### GIVEN TEXT
-----

I trying to load a bunch of ExcelSheets into Oracle table. The excelsheets are not consistent. So the tables in Oracle need to be dynamically generated based on the column in the Excelsheets. This is the easiest solution I found in the internet, so I went on with this approach. I'm kinda Novice in Python.
The code I've used to load the excel is below
xls_file = pd.ExcelFile("Excel File")
df = xls_file.parse('Sheet1',parse_dates=True)
df = df.replace(np.nan, '') #replace NaN with blank string
df = df.replace('NA', '') #replace "NA" with blank string
df = df.replace('_ND', '') #replace "NA" with blank string
df.to_sql('MEM_TABLE', conn_ora, if_exists='append', index = False )
The table that to_sql method created has following structure
MEM_TABLE(
date CLOB NULL,
emp_nbr NUMBER(19,0) NULL
)

-----

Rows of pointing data
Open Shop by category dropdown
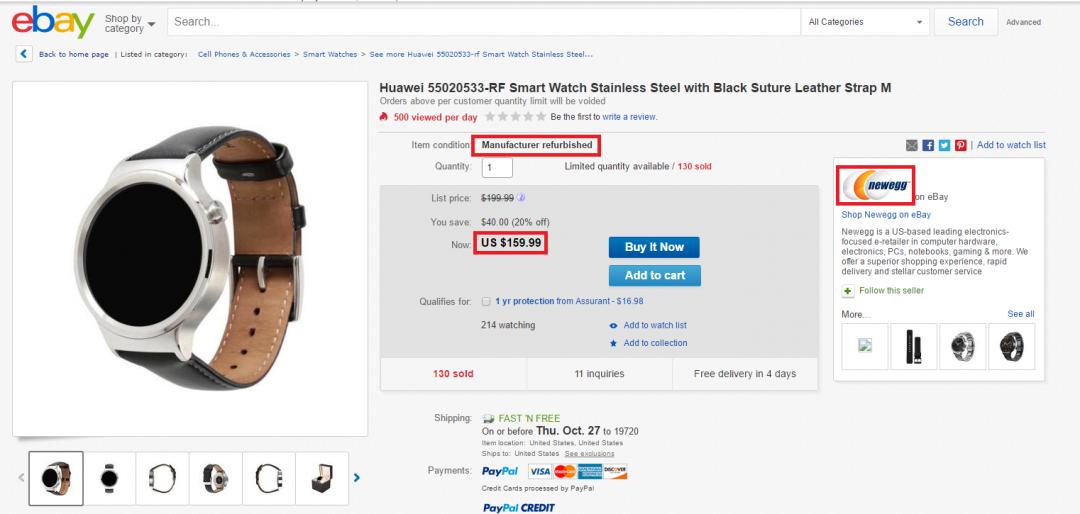The width and height of the screenshot is (1080, 514). 130,22
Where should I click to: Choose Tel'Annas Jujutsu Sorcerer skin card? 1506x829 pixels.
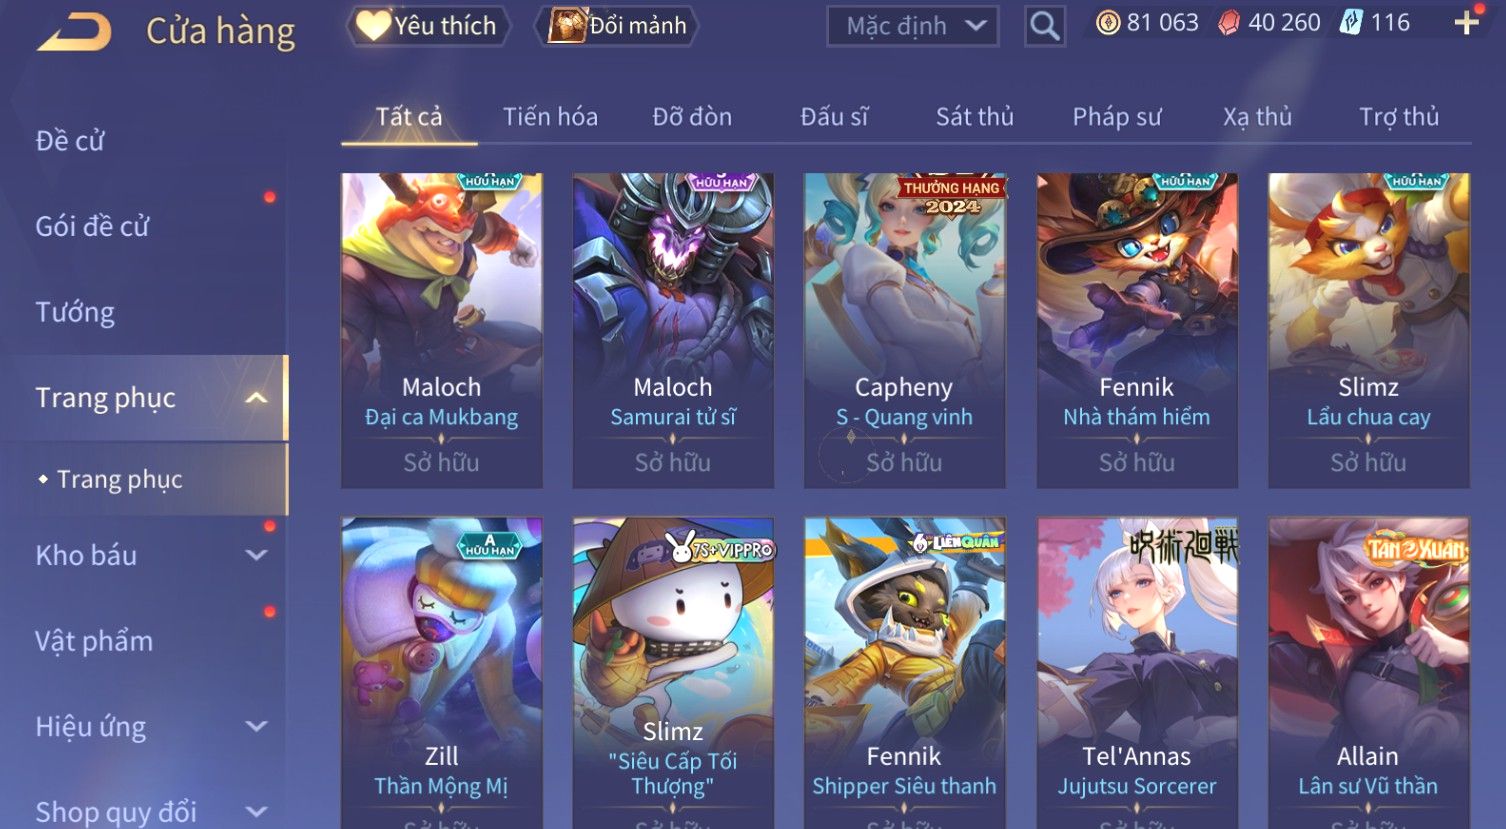tap(1137, 672)
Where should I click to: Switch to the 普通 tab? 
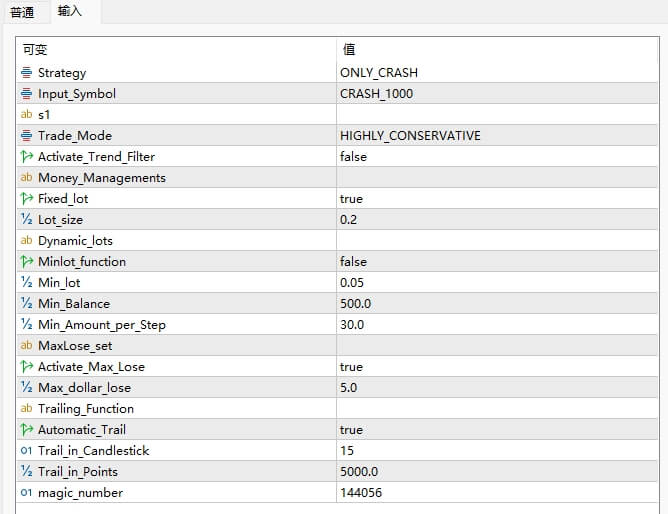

-----

### WHAT YOU WILL DO
In the forum post about loading Excel sheets into Oracle, which data type did the to_sql method assign to the date column?

### WORKED SOLUTION
CLOB